As a follow on to the previous post, the left brain/right brain way of talking about how we interact with the world around us is something else I picked up going to college in the 60s and being a psychiatric attendant and group therapist in the 70s. There's a lot of overlap with the Jungian notion of four categories, but it is a simpler, and often handier, notion using just two categories.
The basic idea is that the left brain works very analytically and logically and you are very conscious of each step you take along the way. Its the way you think through how something works by looking at each part of the whole and then seeing how they all work together.

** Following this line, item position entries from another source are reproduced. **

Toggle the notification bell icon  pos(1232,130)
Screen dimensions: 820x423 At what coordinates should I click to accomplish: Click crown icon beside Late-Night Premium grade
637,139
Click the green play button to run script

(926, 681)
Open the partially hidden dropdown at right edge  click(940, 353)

The right brain is meant to work in a more more holistic, or all at once sort of way. Sometime we just "get" how something works without having to examine every detail. The right brain way of knowing is down below conscious thought and we're not fully aware of how it is we know or do something.

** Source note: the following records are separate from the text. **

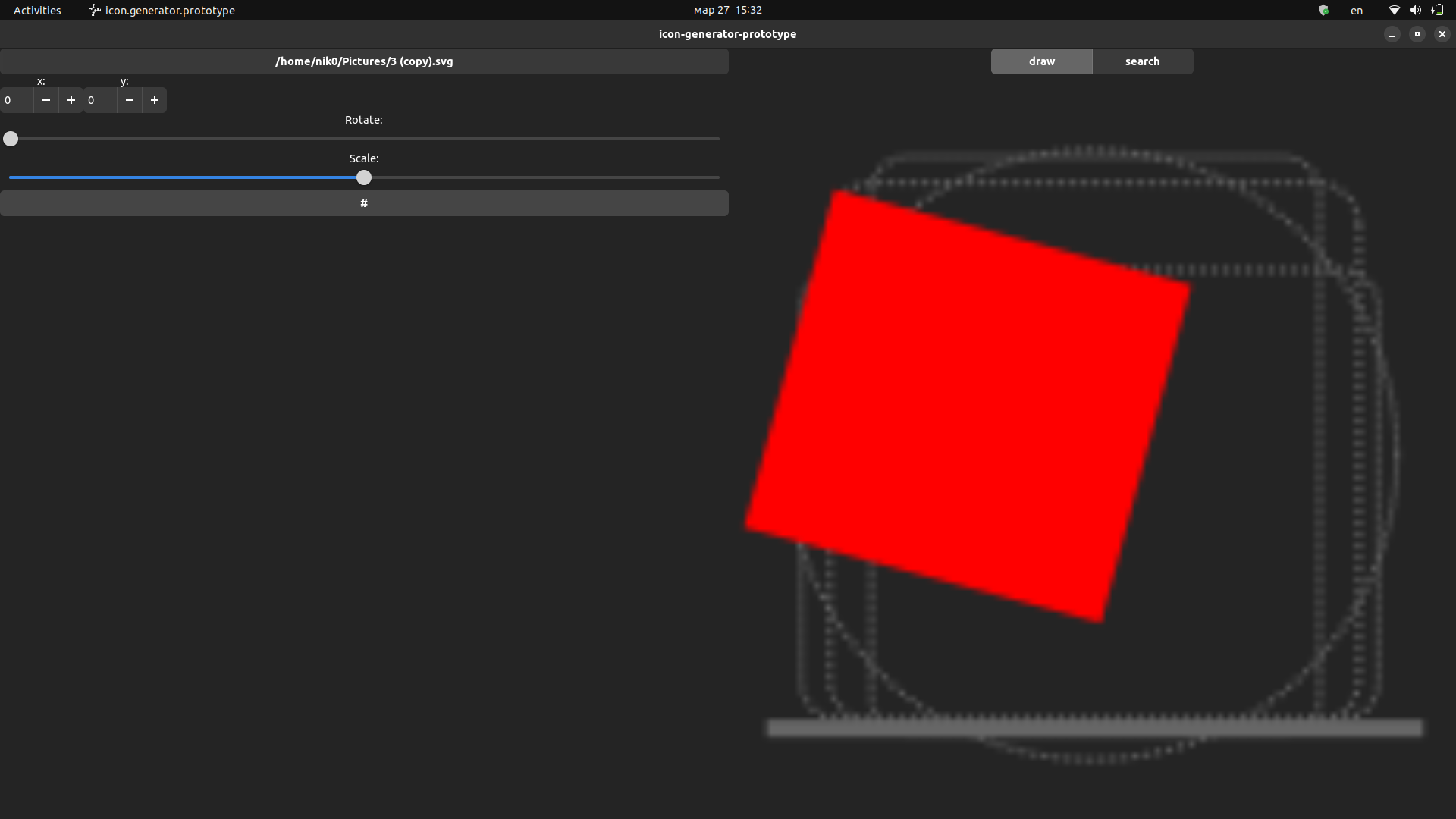Click the battery indicator icon
The width and height of the screenshot is (1456, 819).
(1438, 10)
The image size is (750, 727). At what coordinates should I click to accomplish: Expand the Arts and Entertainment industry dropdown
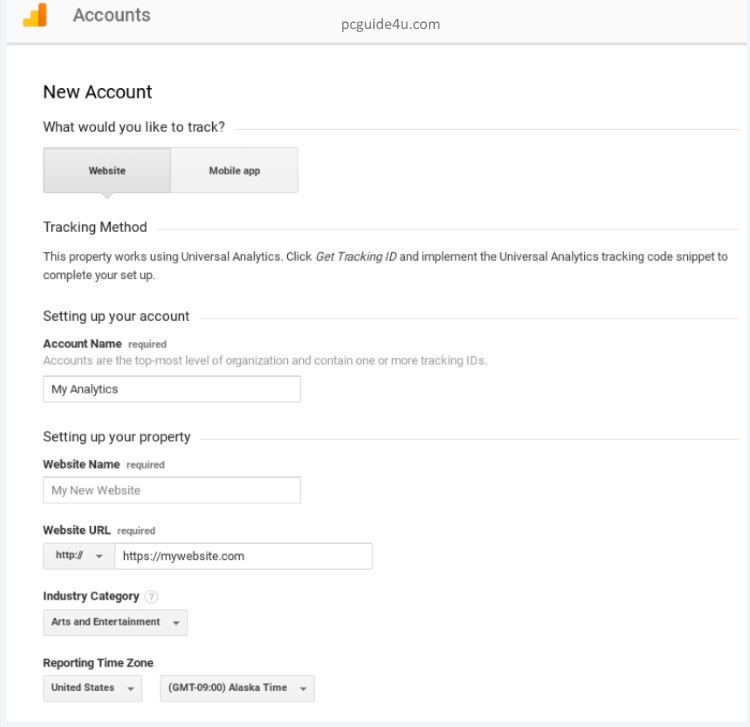pos(115,622)
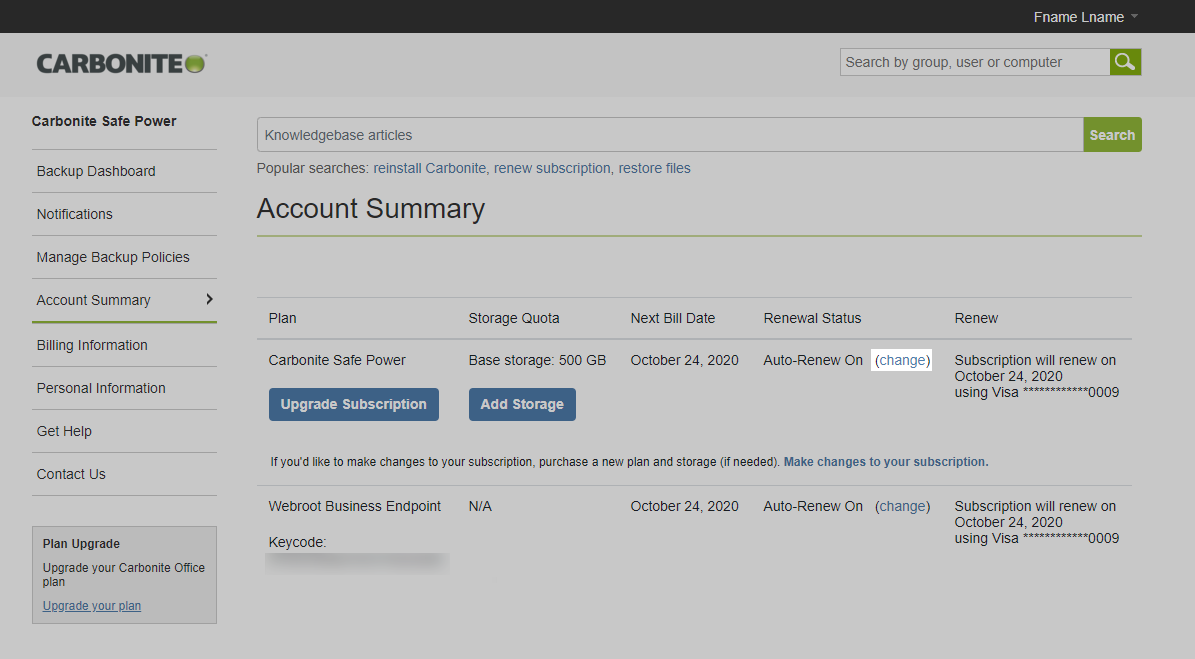Select Get Help in sidebar

tap(64, 431)
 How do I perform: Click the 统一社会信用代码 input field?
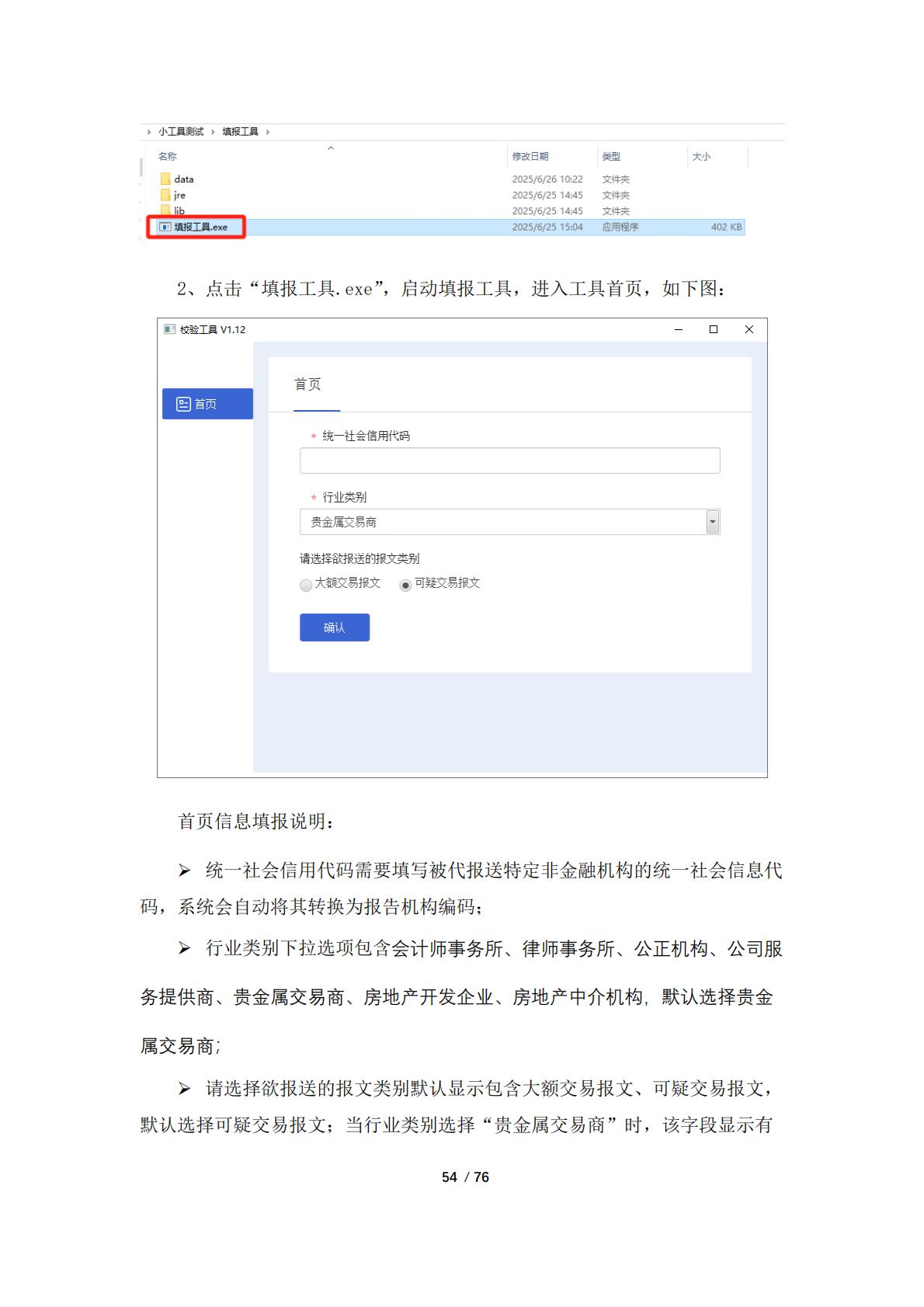(x=509, y=461)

Just as with the Jungian categories, each of us has our own particular mix of left and right brain processing, and that mix will change depending on what it is we're trying to do or think about. When someone seems to be "a natural" at a way of thinking or of doing something, there's more right brain activity than left.

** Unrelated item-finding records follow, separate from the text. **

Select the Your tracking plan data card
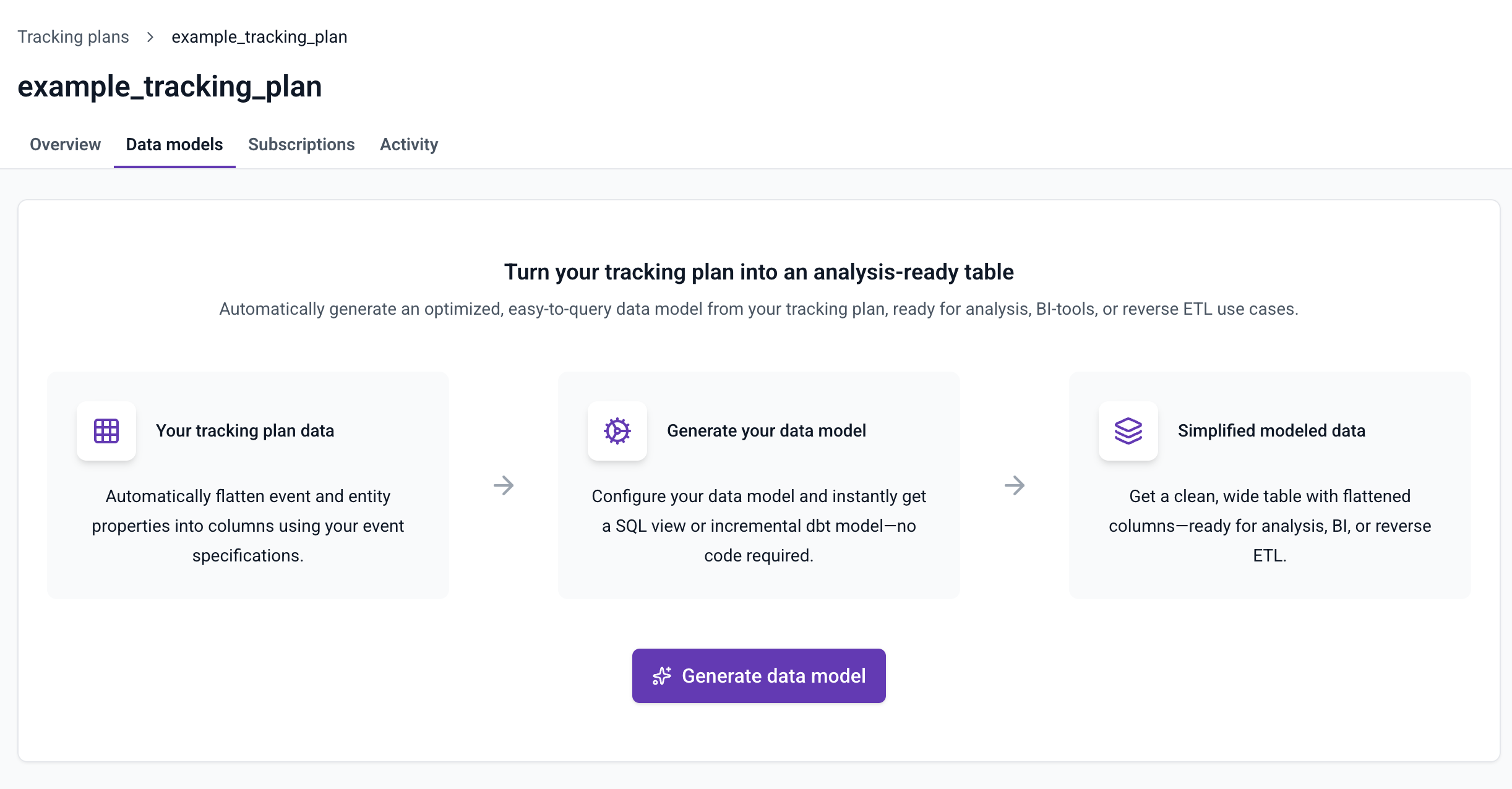This screenshot has width=1512, height=789. (247, 485)
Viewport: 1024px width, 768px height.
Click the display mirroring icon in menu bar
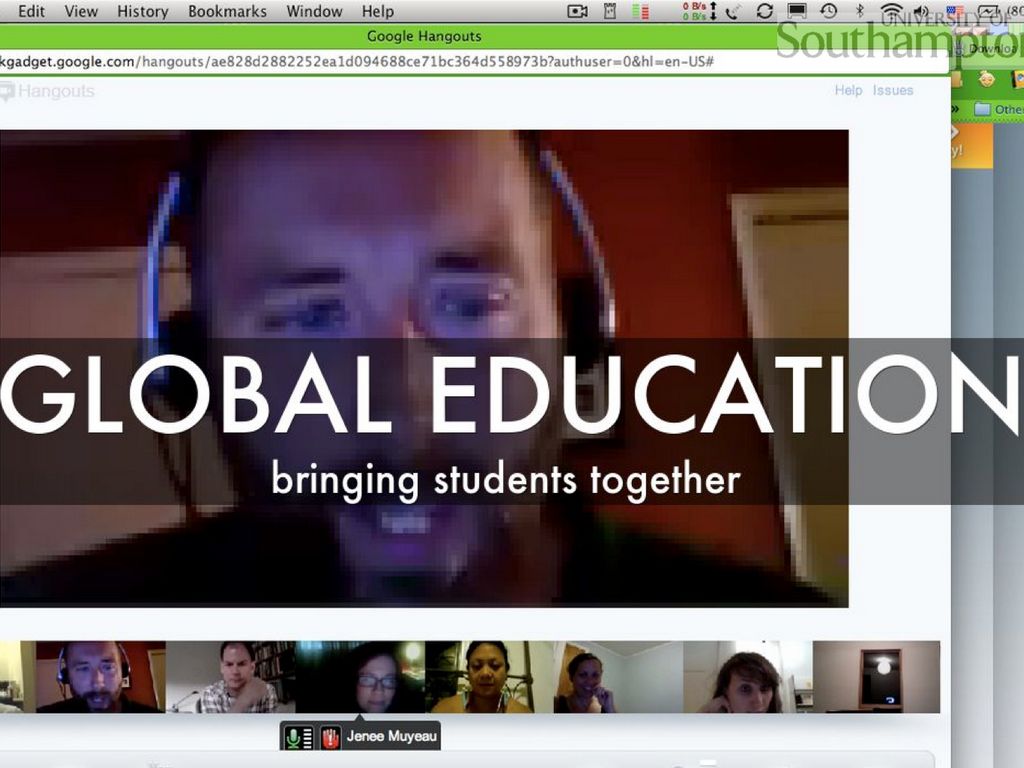[x=797, y=12]
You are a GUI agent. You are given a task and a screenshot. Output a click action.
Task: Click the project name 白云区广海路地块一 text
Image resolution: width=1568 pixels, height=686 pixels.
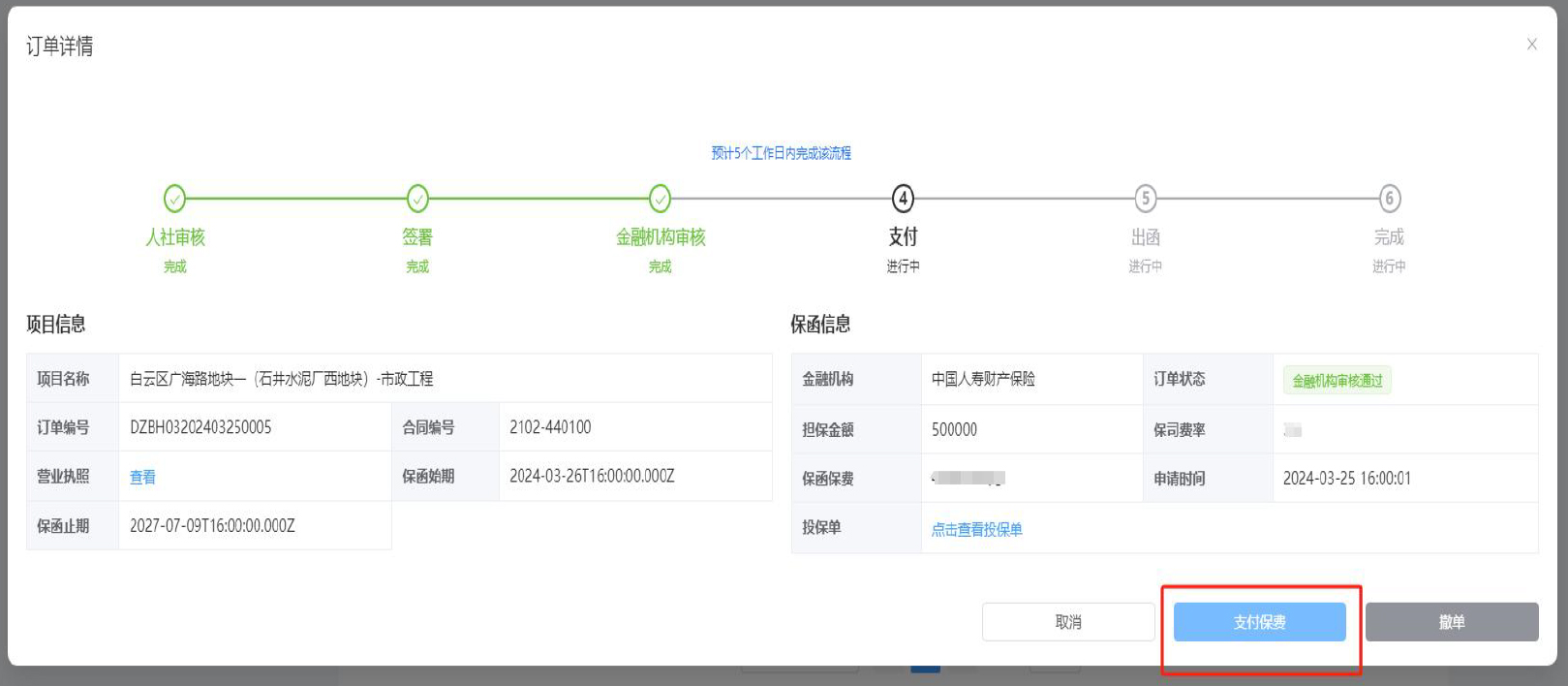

The single thing that most excites me about Jeff Smiley's Balanced Embouchure method for trumpet and horn, and that I want to emulate, is his way laying out instructional materials so that there's plenty for both the right and left brain to work with, each at its own pace. That far increases the chances that any particular music maker will find what they need to make real progress. Along with everything else, this approach helps people understand that just as many solutions to problems can come from within themselves as from an instructor.
As a music therapist I want people to as fully involve themselves in the learning behavior as possible. How you go about learning to make music can be just as therapeutic as making the music.